Russia has been accused of meddling in the 2016 presidential election and of being behind the March 4 nerve agent attack on ex-Russian spy Sergei Skripal and his daughter, Yulia, in the city of Salisbury, England.
The poisoning plunged relations between the West and Russia to their lowest ebb since the Cold War. More than two dozen Western allies expelled more than 150 Russian diplomats in a show of solidarity with Britain. Russia responded by ordering the same number of their envoys out.
Russia has denied being behind the nerve agent attack. In Moscow, Sergei Naryshkin, director of Russia's Foreign Intelligence Service, the top KGB successor agency, said the poisoning was a "grotesque provocation rudely staged by the British and U.S. intelligence agencies."
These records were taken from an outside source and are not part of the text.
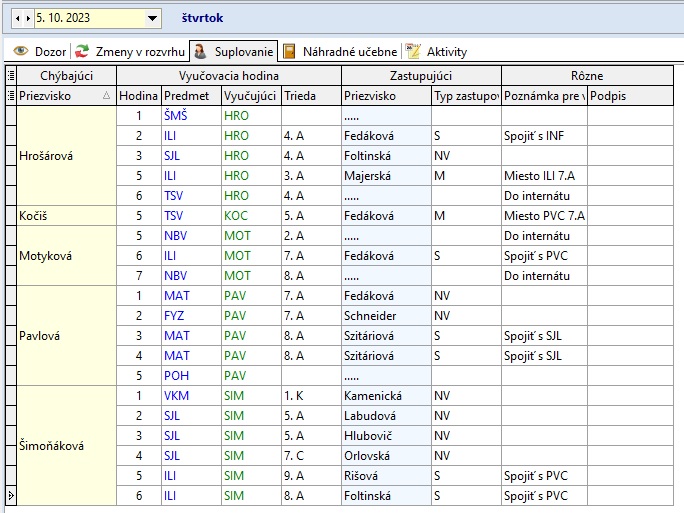The image size is (684, 513).
Task: Click the Typ zastupovania column header
Action: pyautogui.click(x=465, y=96)
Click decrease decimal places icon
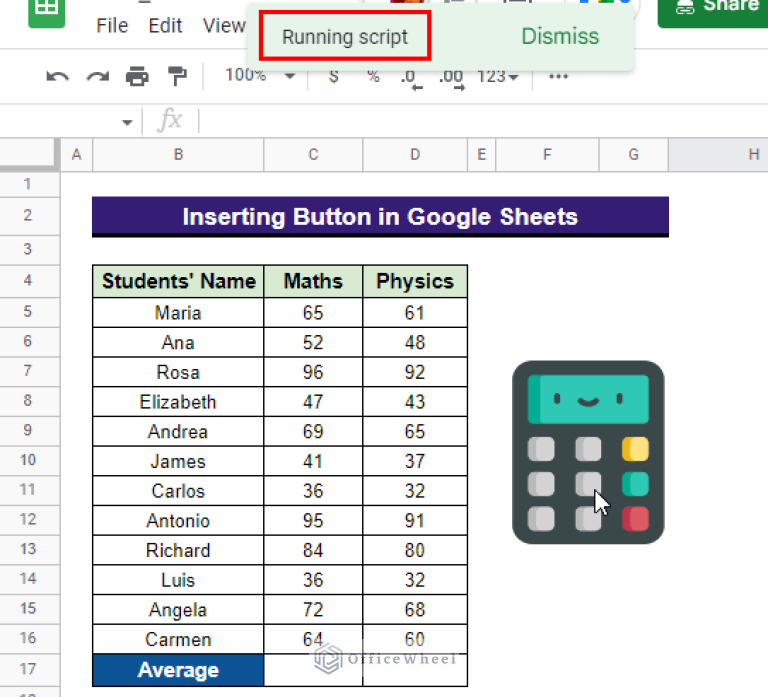768x697 pixels. (410, 78)
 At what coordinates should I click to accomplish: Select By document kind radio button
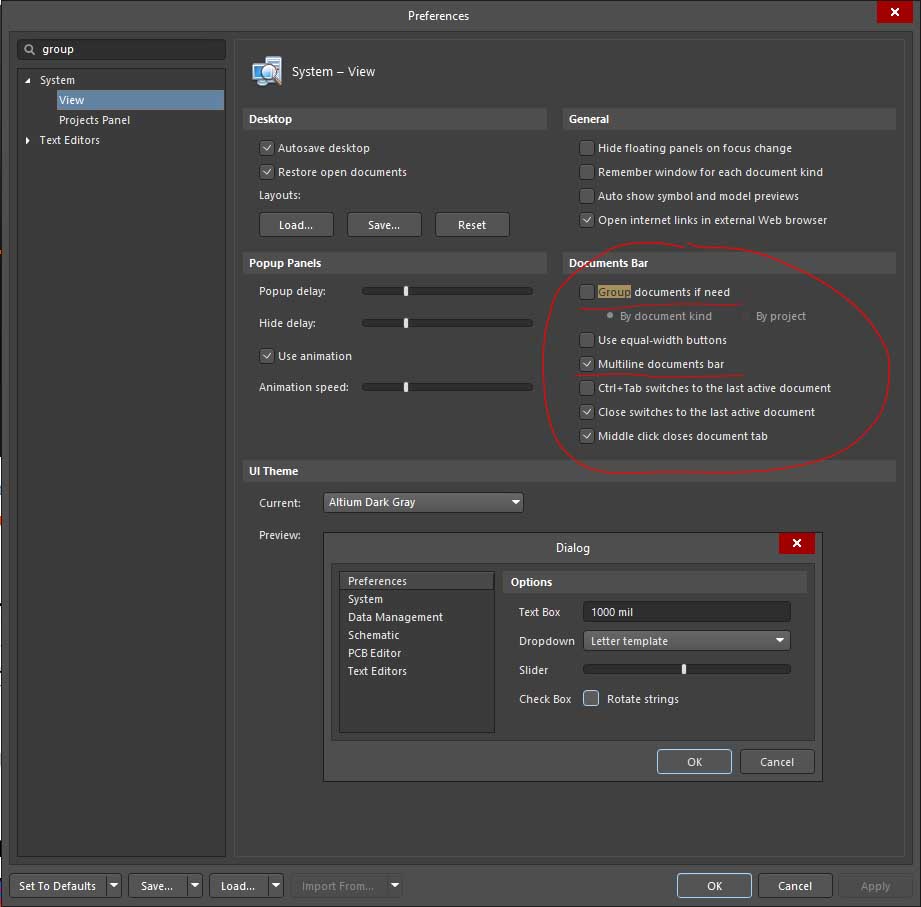point(610,316)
Naryshkin said the poisoning was the latest example of the U.S.-led efforts to undermine Russia, adding that the Russia-West chill is comparable to the Cold War.
Coats said the U.S. agrees with British Prime Minister Theresa May who said that Russia is the only nation state capable of using the nerve agent in such an attack.
"They [the Russians] either instituted it themselves or they lost control of it and somebody else did it. When you look at the history of it — the Russian malign activities and so forth — it's not hard to come to the conclusion that the Russians were out to send a signal to their other spies who have come out of the cold. Or [it was] just a continued power play by [Russian President Vladimir] Putin just prior to his election," Coats said.
Putin was pushing hard to get as many votes as possible in his re-election bid, so the attack might have been his way of "playing Mr. Strongman" and persuading voters into thinking his is the leader to bring Russia back into power after the fall of the Berlin Wall and the collapse of the USSR in the early 1990s.
He described Putin as "shrewd" and "calculating" and said when dealing with the former KGB officer, the U.S. needs to "go in with eyes wide open and with a high degree of skepticism."
Coats was asked why the U.S. decided to retaliate against Russia by closing its consulate in Seattle, which was near a submarine base, Naval Base Kitsap, as well as Boeing Co. operations.
The Russians didn't decide to open a consulate in Seattle because of "the climate or the nice living conditions," Coats said. "One could assume that they went there because there were [intelligence] collection opportunities."